Dial 1010Data for Acquisition
One sign of a maturing industry, or sub-industry, is consolidation, and we had some of that this week. As reported by Larry Dignan, Advance/Newhouse, the parent company of Conde Nast, acquired New York City-based in-memory data warehouse vendor 1010data. 1010data was in many ways an old-school company, with the technology emanating from the founders' consulting work on Wall Street years ago. That's a good pedigree, in my opinion, as that environment forces a focus on reliability and profit.

It's a bit out of step with the venture-funded gold rush feeling in the Bay Area though. Even the company name, meant to sound similar to the plethora of US "dial-around" long distance companies that emerged in the 90s, whose access codes consist of seven digits starting with 1010, was old school. The less than high-flying purchase price of $500M coming from an old media company is old school too. But it sure seems like Advance/Newhouse will be in a good position to become more modern and, almost proverbially, "data-driven." And that's a sign that the Big Data thing is for real.

Informatica, please
Another facet of consolidation involves the acquisition of pure play vendors by bigger, more general enterprise software companies. The acquisitions of Spotfire and Jaspersoft by Tibco are good examples. Or, digging further back, the acquisition of Ascential Software and its DataStage product by IBM in 2005. After such a round of acquisitions, there are usually one or two pure plays that remain independent.

One such company is Informatica. While that company did go public all the way back in 1999, it announced this week that it's closed its deal to go private again. As Larry Dignan reported yesterday, Informatica structured the deal with strategic investments from both Salesforce and Microsoft.
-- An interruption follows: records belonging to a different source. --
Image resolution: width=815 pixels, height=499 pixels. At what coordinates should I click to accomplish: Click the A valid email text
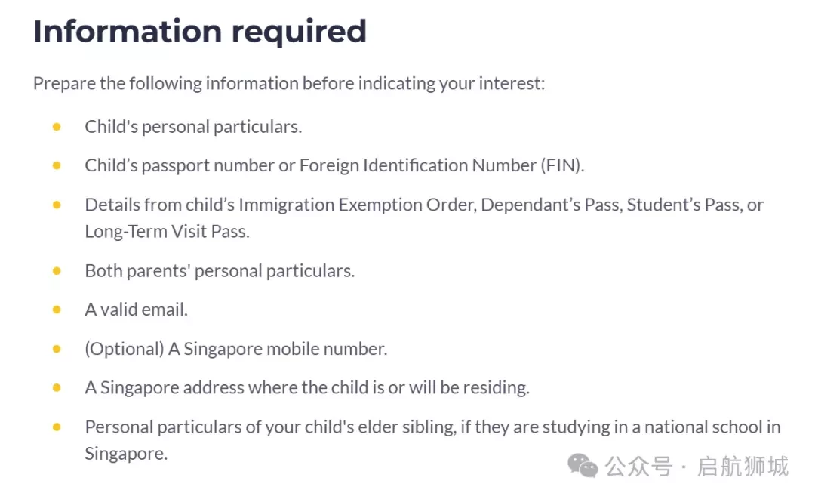tap(136, 310)
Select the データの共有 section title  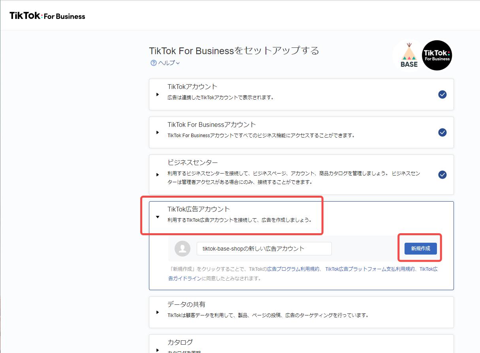(x=186, y=304)
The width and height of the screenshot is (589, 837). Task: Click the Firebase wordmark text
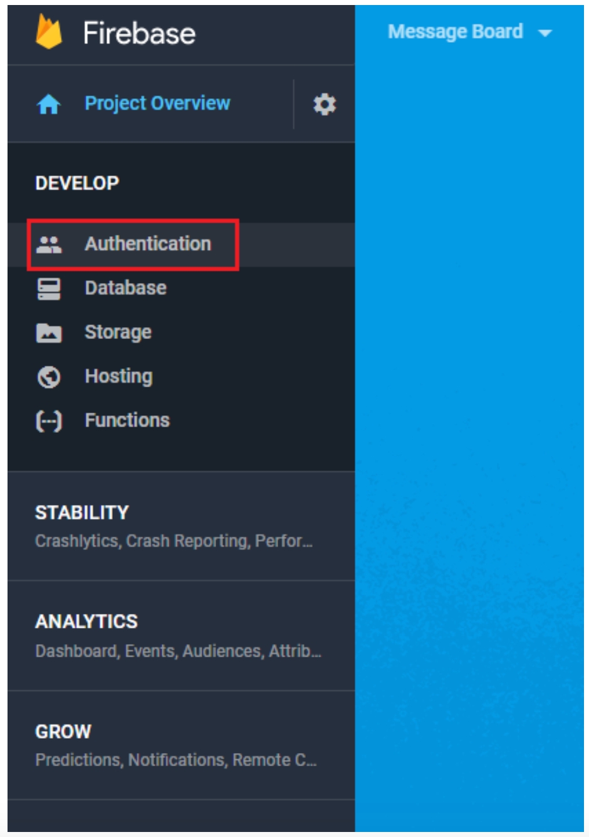point(139,33)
As the former CTO of a Microsoft Gold Partner focused on data platform solutions, I must admit I did a double-take when I saw that Microsoft was an investor. Informatica has been a competitor of Microsoft's in the data realm for some time, going head-to-head against the SQL Server Integration Services component, and now against Azure Data Factory, which entered general availability only yesterday.
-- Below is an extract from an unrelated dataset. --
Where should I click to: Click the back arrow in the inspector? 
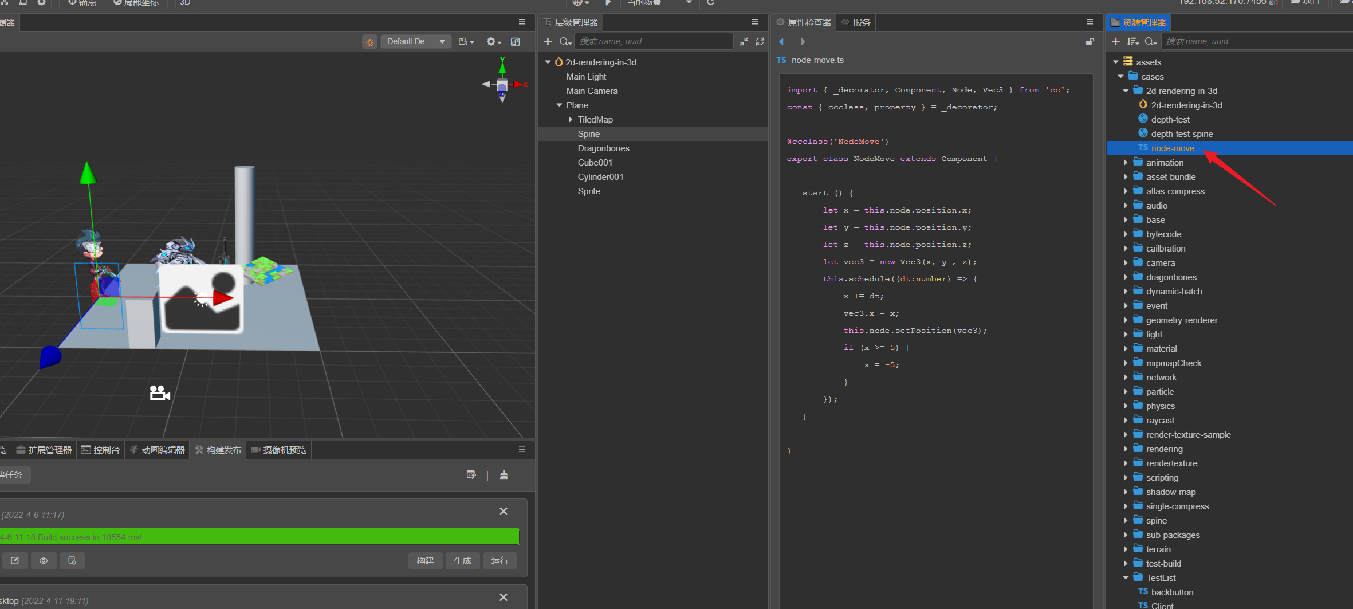pos(782,41)
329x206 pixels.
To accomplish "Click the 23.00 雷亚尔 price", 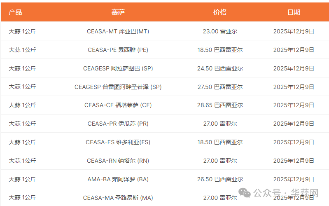I will (220, 31).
But maybe that demonstrates more alignment that enmity. Perhaps Microsoft is interested in Informatica's expertise and IP, including around data quality and master data management, two areas where Microsoft has products with little adoption, relative to many of their other data offerings. And since Informatica came out on top in the Gartner Magic Quadrant for Data Integration Tools that came out last week, the timing isn't bad either.

Amazon Aurora GAs
Microsoft wasn't the only company to GA a new cloud data product release. Amazon Web Services GA'd its Aurora database offering last week, configuring it as a fifth platform choice for its Relational Database Service (RDS), alongside MySQL, PostgreSQL, Oracle and Microsoft SQL Server. AWS Chief Evangelist Jeff Bar made the announcement in a blog post on July 27th.

Since Aurora is itself based on MySQL, making both of them platform options on RDS might confuse customers a bit. Nonetheless, Amazon says "...Aurora can deliver 5x the price-performance of a traditional relational database when run on the same class of hardware." For customers who still want the "national brand," the straight-up MySQL option remains. For others, Amazon has created some tooling that looks to make migration from MySQL pretty seamless.

Databricks, by brick
Databricks, the SaaS offering of Apache Spark from the company led by the project's creators, announced its 2.0 release this week. My colleague Toby Wolpe reported the details on Wednesday. This release brings a form of access control to the platform via the developer "notebooks" that it uses as its interface. Notebooks can be made private, or shared with specific users, rendering some effective access control on the data behind the notebook.

Other Databricks 2.0 features include support for the R programming language (no small thing there) and for multiple versions of Spark, allowing companies that have enough history with Spark to have dependencies on multiple versions to work in the Databricks cloud nonetheless.

That last feature isn't "sexy." And that's a good thing. Because when companies start prioritizing features for complex deployments (instead of, say, for press releases) then it's clear customers are driving requirements.

This was a good week.